Task to complete:
Of the material below, the lines to be retyped are those from the line containing "Screen dimensions: 1211x793" through the line containing "The width and", inclusive; reproduce them exactly.

Dataset content:
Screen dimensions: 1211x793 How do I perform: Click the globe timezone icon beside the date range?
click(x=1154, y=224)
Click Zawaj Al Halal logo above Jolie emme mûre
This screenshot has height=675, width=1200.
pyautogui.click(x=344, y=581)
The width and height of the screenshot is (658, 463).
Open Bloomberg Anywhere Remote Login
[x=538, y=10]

--

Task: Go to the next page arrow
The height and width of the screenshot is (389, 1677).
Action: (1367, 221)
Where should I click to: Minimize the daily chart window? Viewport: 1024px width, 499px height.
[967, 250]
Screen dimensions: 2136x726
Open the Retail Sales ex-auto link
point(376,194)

Task result:
Screen dimensions: 1211x793 How do I perform: Click the globe timezone icon beside the date range?
click(x=1154, y=224)
Click Zawaj Al Halal logo above Jolie emme mûre
This screenshot has height=675, width=1200.
pyautogui.click(x=344, y=581)
The width and height of the screenshot is (658, 463).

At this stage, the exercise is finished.